Records from a dataset
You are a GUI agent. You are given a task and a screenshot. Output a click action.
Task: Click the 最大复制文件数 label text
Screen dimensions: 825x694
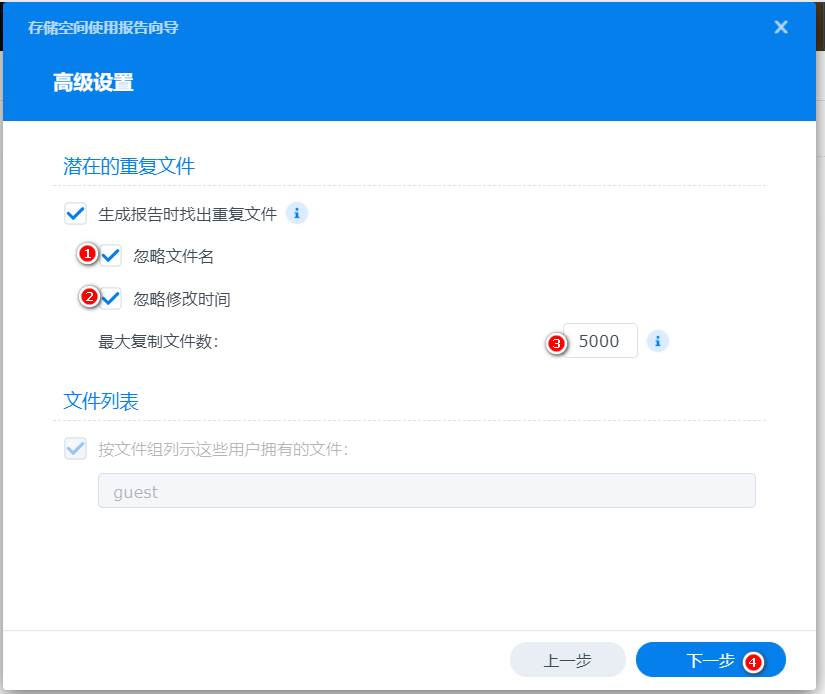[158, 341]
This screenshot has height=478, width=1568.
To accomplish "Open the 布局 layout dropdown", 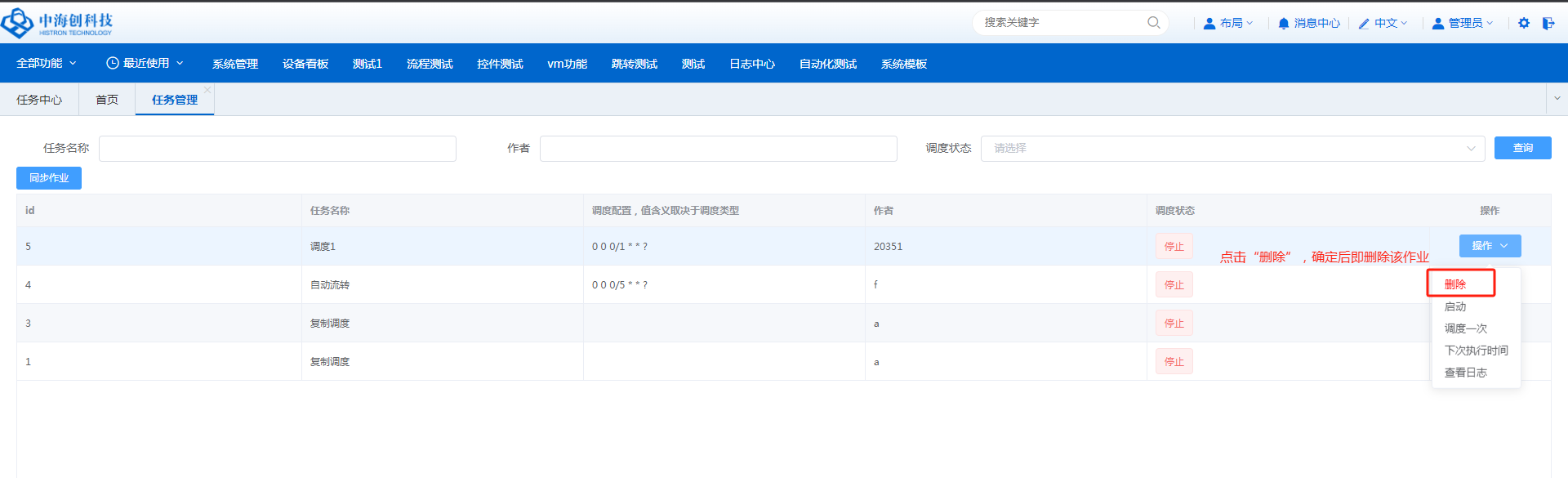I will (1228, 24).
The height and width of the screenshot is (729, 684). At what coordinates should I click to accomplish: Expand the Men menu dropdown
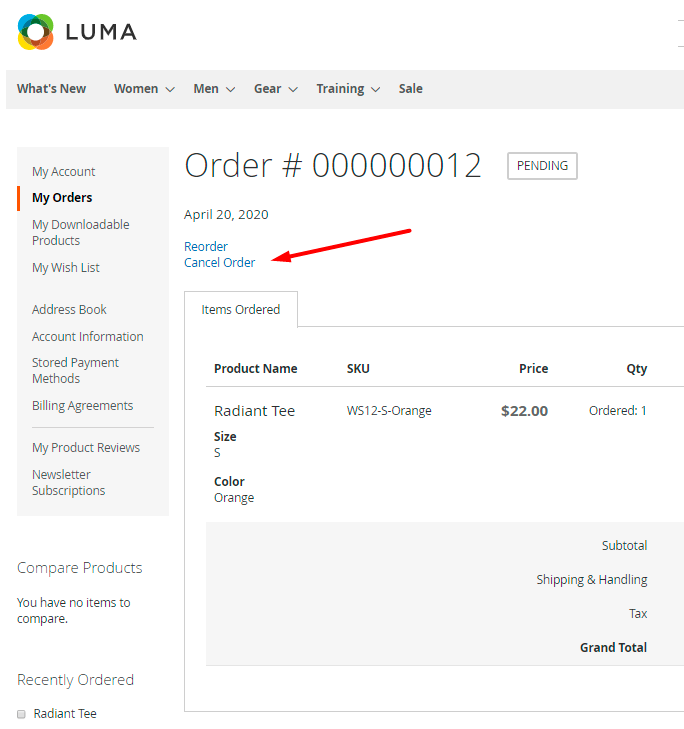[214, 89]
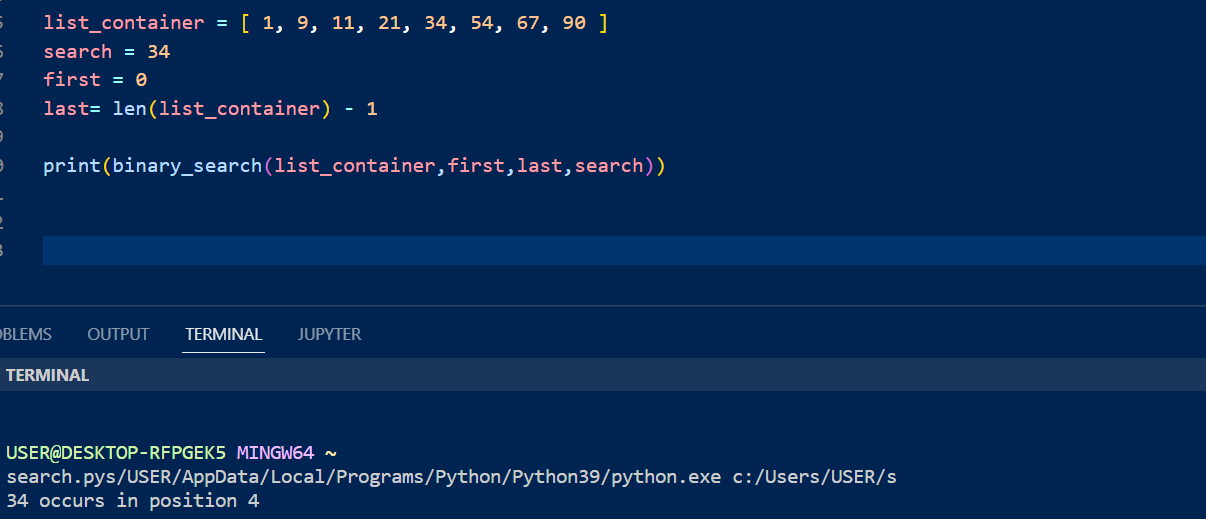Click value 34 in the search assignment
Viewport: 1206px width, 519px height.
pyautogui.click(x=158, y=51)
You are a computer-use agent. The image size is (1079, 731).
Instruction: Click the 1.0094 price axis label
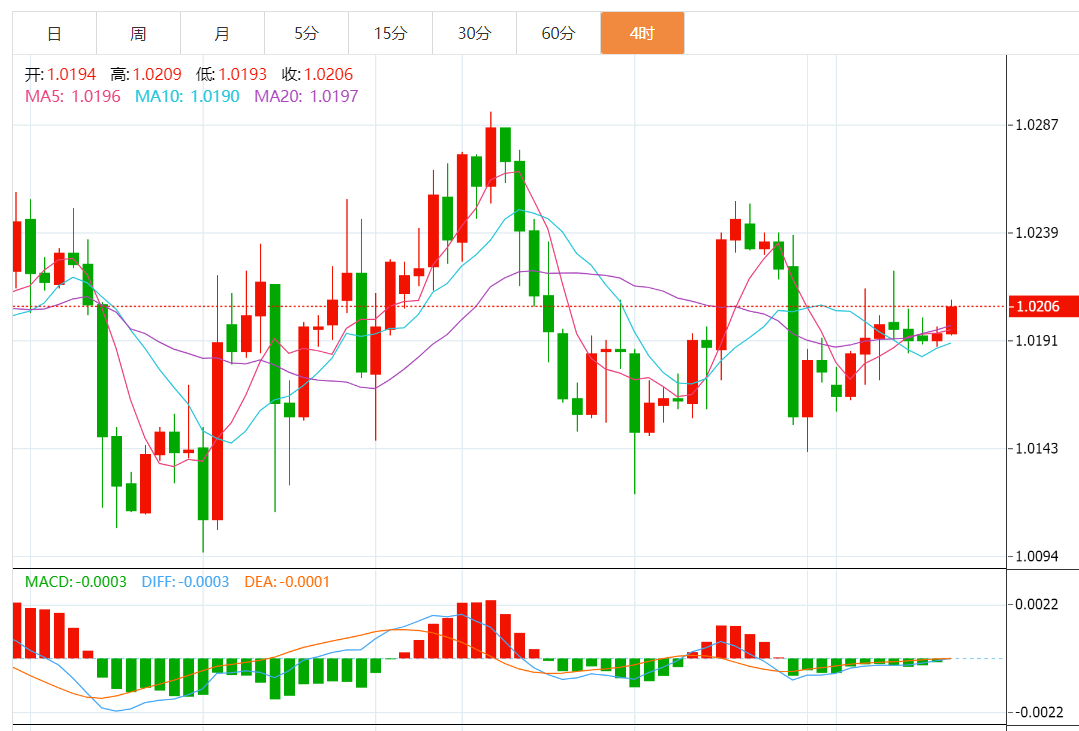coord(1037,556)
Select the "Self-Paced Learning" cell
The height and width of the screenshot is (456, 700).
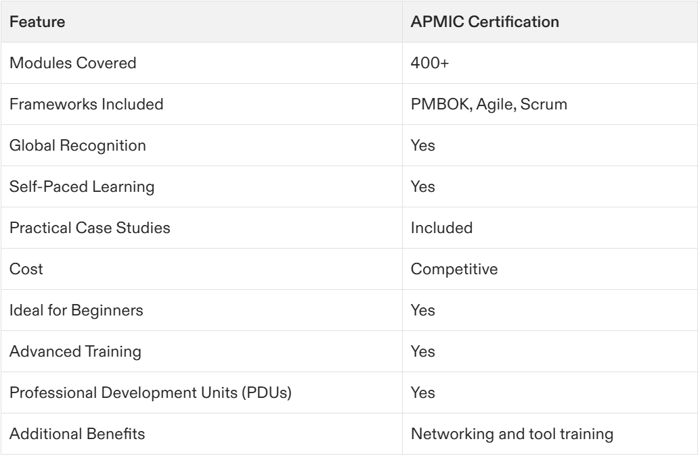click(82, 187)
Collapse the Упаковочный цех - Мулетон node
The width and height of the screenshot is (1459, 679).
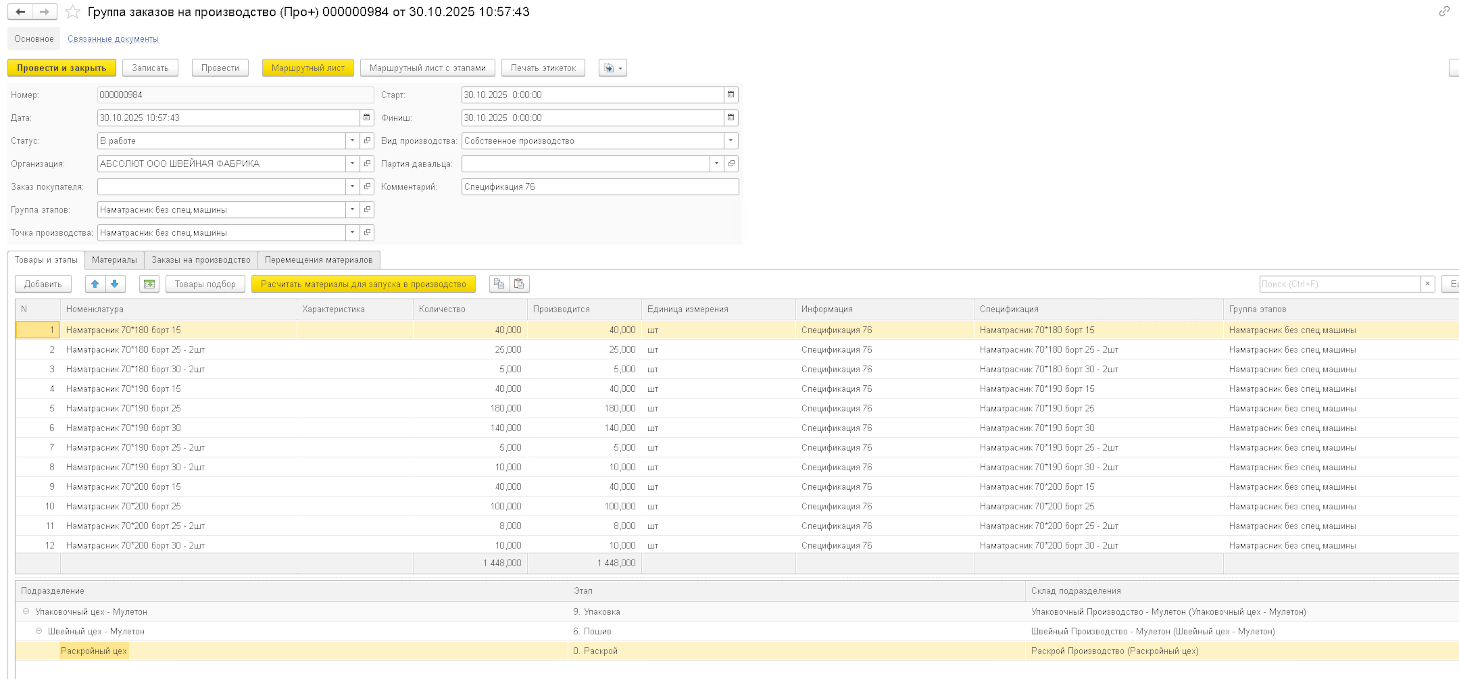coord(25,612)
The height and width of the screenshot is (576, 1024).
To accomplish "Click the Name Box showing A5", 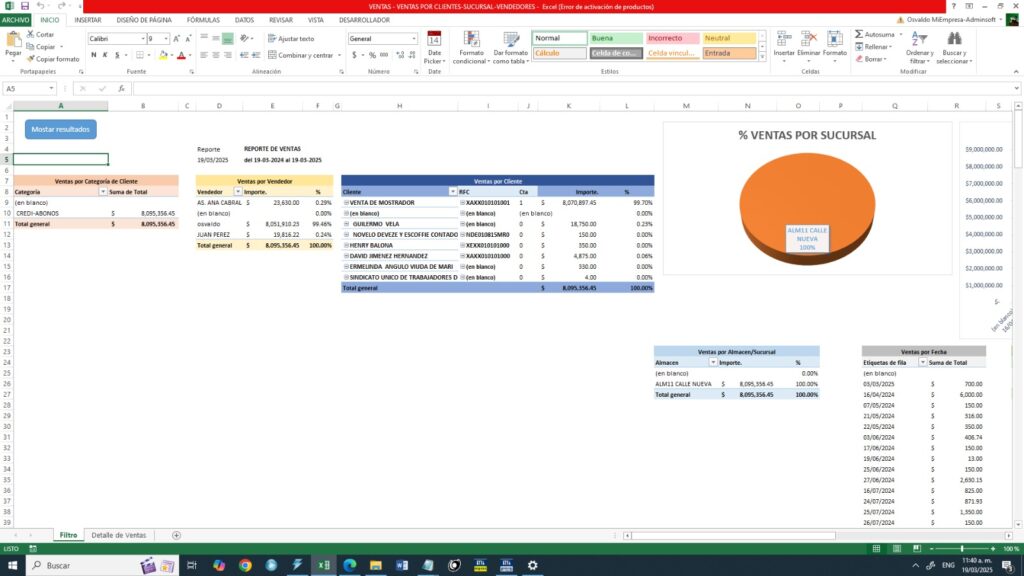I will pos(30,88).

◆ Task: Copy every line from the records above that contains the string "agent".

◆ Response to this task:
You are a GUI agent. You are given a task and a screenshot. Output a click action.
You are a computer-use agent. The image size is (1079, 731).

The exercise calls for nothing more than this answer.